What is required: Copy out all of these lines, swapping every "mark range" for "score band" and leaving everything else as it is.

Lines from a pointing dataset:
** Begin **
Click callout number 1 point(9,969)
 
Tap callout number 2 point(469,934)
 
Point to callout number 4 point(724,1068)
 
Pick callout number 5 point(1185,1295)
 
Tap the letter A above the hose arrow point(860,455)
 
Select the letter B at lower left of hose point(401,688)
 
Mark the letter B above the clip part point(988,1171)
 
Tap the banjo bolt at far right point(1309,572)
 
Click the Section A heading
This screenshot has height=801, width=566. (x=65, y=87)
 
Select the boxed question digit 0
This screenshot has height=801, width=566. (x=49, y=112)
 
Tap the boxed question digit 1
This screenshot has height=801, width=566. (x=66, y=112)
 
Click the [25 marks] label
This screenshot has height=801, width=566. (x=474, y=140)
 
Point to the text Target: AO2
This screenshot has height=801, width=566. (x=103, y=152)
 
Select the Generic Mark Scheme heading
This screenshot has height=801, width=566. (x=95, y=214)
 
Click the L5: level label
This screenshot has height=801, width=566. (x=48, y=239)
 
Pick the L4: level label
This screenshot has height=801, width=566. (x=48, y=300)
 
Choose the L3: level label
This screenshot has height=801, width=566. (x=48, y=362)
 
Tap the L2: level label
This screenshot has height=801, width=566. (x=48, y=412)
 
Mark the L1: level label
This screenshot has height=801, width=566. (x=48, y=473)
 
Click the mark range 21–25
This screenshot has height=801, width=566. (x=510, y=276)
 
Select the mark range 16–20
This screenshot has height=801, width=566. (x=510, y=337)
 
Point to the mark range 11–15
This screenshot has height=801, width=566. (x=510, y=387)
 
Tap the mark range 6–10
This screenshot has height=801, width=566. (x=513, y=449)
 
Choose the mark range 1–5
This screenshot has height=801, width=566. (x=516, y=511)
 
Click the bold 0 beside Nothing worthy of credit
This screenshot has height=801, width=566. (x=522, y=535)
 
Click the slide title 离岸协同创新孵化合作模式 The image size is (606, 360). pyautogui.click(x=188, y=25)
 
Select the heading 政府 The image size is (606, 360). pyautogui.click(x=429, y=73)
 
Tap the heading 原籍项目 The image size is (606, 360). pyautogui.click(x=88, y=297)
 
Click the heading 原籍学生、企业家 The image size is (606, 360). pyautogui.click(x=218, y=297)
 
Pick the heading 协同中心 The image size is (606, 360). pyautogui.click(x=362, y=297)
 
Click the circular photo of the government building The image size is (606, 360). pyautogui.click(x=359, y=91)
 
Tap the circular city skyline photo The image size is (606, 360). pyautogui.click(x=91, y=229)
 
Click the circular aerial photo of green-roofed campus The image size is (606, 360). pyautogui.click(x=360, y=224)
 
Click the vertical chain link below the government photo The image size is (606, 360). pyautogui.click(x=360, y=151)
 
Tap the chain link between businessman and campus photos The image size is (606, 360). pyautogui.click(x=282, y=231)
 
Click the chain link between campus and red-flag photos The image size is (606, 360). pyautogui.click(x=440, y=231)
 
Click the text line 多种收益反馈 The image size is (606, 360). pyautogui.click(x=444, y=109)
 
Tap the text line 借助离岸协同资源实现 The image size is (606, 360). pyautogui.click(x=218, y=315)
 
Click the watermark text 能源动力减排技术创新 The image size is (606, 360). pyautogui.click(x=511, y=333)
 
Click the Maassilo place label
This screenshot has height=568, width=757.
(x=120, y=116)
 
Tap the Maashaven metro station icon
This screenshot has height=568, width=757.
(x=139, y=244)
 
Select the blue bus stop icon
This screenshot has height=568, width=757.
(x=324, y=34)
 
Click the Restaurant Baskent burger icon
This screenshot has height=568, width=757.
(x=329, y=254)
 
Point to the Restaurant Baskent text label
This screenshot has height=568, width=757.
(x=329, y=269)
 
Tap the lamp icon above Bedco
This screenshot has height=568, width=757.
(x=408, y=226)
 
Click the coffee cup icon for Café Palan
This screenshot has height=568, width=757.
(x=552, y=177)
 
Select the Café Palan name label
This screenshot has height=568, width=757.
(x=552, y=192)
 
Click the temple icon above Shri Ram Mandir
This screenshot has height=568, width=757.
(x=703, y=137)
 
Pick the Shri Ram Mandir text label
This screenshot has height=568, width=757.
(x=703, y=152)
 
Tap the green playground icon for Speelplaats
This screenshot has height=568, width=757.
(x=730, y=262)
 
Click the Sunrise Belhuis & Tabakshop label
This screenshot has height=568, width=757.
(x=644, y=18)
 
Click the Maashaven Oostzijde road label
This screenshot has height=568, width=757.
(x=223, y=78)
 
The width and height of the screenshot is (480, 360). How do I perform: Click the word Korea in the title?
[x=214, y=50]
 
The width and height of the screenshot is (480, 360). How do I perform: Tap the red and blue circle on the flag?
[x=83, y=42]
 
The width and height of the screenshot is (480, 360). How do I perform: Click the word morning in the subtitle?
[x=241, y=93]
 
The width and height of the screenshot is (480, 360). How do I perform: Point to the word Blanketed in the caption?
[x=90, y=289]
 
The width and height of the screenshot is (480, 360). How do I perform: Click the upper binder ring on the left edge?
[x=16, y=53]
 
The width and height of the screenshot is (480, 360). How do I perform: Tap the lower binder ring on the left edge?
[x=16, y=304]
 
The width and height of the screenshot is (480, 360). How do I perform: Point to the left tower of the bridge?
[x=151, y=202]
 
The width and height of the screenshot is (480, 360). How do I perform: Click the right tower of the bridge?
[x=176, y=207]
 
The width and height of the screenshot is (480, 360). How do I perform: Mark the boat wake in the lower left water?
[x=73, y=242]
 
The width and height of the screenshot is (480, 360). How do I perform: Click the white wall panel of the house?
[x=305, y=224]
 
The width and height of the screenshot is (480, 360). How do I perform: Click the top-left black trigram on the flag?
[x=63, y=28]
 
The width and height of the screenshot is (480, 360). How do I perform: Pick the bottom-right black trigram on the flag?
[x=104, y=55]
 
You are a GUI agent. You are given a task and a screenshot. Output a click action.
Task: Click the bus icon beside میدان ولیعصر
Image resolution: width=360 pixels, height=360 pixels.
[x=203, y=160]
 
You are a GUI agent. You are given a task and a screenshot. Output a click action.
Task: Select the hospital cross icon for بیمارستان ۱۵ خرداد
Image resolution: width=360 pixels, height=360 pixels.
** End **
Complete output:
Click callout number 1 point(9,969)
 
Tap callout number 2 point(469,934)
 
Point to callout number 4 point(724,1068)
 
Pick callout number 5 point(1185,1295)
 
Tap the letter A above the hose arrow point(860,455)
 
Select the letter B at lower left of hose point(401,688)
 
Mark the letter B above the clip part point(988,1171)
 
Tap the banjo bolt at far right point(1309,572)
 
Click the Section A heading
This screenshot has height=801, width=566. (x=65, y=87)
 
Select the boxed question digit 0
This screenshot has height=801, width=566. (x=49, y=112)
 
Tap the boxed question digit 1
This screenshot has height=801, width=566. (x=66, y=112)
 
Click the [25 marks] label
This screenshot has height=801, width=566. (x=474, y=140)
 
Point to the text Target: AO2
This screenshot has height=801, width=566. (x=103, y=152)
 
Select the Generic Mark Scheme heading
This screenshot has height=801, width=566. (x=95, y=214)
 
Click the L5: level label
This screenshot has height=801, width=566. (x=48, y=239)
 
Pick the L4: level label
This screenshot has height=801, width=566. (x=48, y=300)
 
Choose the L3: level label
This screenshot has height=801, width=566. (x=48, y=362)
 
Tap the L2: level label
This screenshot has height=801, width=566. (x=48, y=412)
 
Mark the L1: level label
This screenshot has height=801, width=566. (x=48, y=473)
 
Click the score band 21–25
This screenshot has height=801, width=566. (x=510, y=276)
 
Select the score band 16–20
This screenshot has height=801, width=566. (x=510, y=337)
 
Point to the score band 11–15
This screenshot has height=801, width=566. (x=510, y=387)
 
Tap the score band 6–10
This screenshot has height=801, width=566. (x=513, y=449)
 
Choose the score band 1–5
This screenshot has height=801, width=566. (x=516, y=511)
 
Click the bold 0 beside Nothing worthy of credit
This screenshot has height=801, width=566. (x=522, y=535)
 
Click the slide title 离岸协同创新孵化合作模式 The image size is (606, 360). pyautogui.click(x=188, y=25)
 
Select the heading 政府 The image size is (606, 360). pyautogui.click(x=429, y=73)
 
Tap the heading 原籍项目 The image size is (606, 360). pyautogui.click(x=88, y=297)
 
Click the heading 原籍学生、企业家 The image size is (606, 360). pyautogui.click(x=218, y=297)
 
Pick the heading 协同中心 The image size is (606, 360). pyautogui.click(x=362, y=297)
 
Click the circular photo of the government building The image size is (606, 360). pyautogui.click(x=359, y=91)
 
Tap the circular city skyline photo The image size is (606, 360). pyautogui.click(x=91, y=229)
 
Click the circular aerial photo of green-roofed campus The image size is (606, 360). pyautogui.click(x=360, y=224)
 
Click the vertical chain link below the government photo The image size is (606, 360). pyautogui.click(x=360, y=151)
 
Tap the chain link between businessman and campus photos The image size is (606, 360). pyautogui.click(x=282, y=231)
 
Click the chain link between campus and red-flag photos The image size is (606, 360). pyautogui.click(x=440, y=231)
 
Click the text line 多种收益反馈 The image size is (606, 360). pyautogui.click(x=444, y=109)
 
Tap the text line 借助离岸协同资源实现 The image size is (606, 360). pyautogui.click(x=218, y=315)
 
Click the watermark text 能源动力减排技术创新 The image size is (606, 360). pyautogui.click(x=511, y=333)
 
Click the Maassilo place label
This screenshot has height=568, width=757.
(x=120, y=116)
 
Tap the Maashaven metro station icon
This screenshot has height=568, width=757.
(x=139, y=244)
 
Select the blue bus stop icon
This screenshot has height=568, width=757.
(x=324, y=34)
 
Click the Restaurant Baskent burger icon
This screenshot has height=568, width=757.
(x=329, y=254)
 
Point to the Restaurant Baskent text label
This screenshot has height=568, width=757.
(x=329, y=269)
 
Tap the lamp icon above Bedco
This screenshot has height=568, width=757.
(x=408, y=226)
 
Click the coffee cup icon for Café Palan
This screenshot has height=568, width=757.
(x=552, y=177)
 
Select the Café Palan name label
This screenshot has height=568, width=757.
(x=552, y=192)
 
Click the temple icon above Shri Ram Mandir
This screenshot has height=568, width=757.
(x=703, y=137)
 
Pick the Shri Ram Mandir text label
This screenshot has height=568, width=757.
(x=703, y=152)
 
Tap the green playground icon for Speelplaats
This screenshot has height=568, width=757.
(x=730, y=262)
 
Click the Sunrise Belhuis & Tabakshop label
This screenshot has height=568, width=757.
(x=644, y=18)
 
Click the Maashaven Oostzijde road label
This screenshot has height=568, width=757.
(x=223, y=78)
 
The width and height of the screenshot is (480, 360). How do I perform: Click the word Korea in the title?
[x=214, y=50]
 
The width and height of the screenshot is (480, 360). How do I perform: Tap the red and blue circle on the flag?
[x=83, y=42]
 
The width and height of the screenshot is (480, 360). How do I perform: Click the word morning in the subtitle?
[x=241, y=93]
 
The width and height of the screenshot is (480, 360). How do I perform: Point to the word Blanketed in the caption?
[x=90, y=289]
 
The width and height of the screenshot is (480, 360). How do I perform: Click the upper binder ring on the left edge?
[x=16, y=53]
 
The width and height of the screenshot is (480, 360). How do I perform: Tap the lower binder ring on the left edge?
[x=16, y=304]
 
The width and height of the screenshot is (480, 360). How do I perform: Point to the left tower of the bridge?
[x=151, y=202]
 
The width and height of the screenshot is (480, 360). How do I perform: Click the right tower of the bridge?
[x=176, y=207]
 
The width and height of the screenshot is (480, 360). How do I perform: Mark the boat wake in the lower left water?
[x=73, y=242]
 
The width and height of the screenshot is (480, 360). How do I perform: Click the white wall panel of the house?
[x=305, y=224]
 
The width and height of the screenshot is (480, 360). How do I perform: Click the top-left black trigram on the flag?
[x=63, y=28]
 
The width and height of the screenshot is (480, 360). How do I perform: Pick the bottom-right black trigram on the flag?
[x=104, y=55]
 
You are a GUI agent. You are given a task and a screenshot. Output a click action.
Task: Click the bus icon beside میدان ولیعصر
Image resolution: width=360 pixels, height=360 pixels.
[x=203, y=160]
 
You are a GUI agent. You are given a task and a screenshot. Output a click action.
Task: Select the hospital cross icon for بیمارستان ۱۵ خرداد
Image resolution: width=360 pixels, height=360 pixels.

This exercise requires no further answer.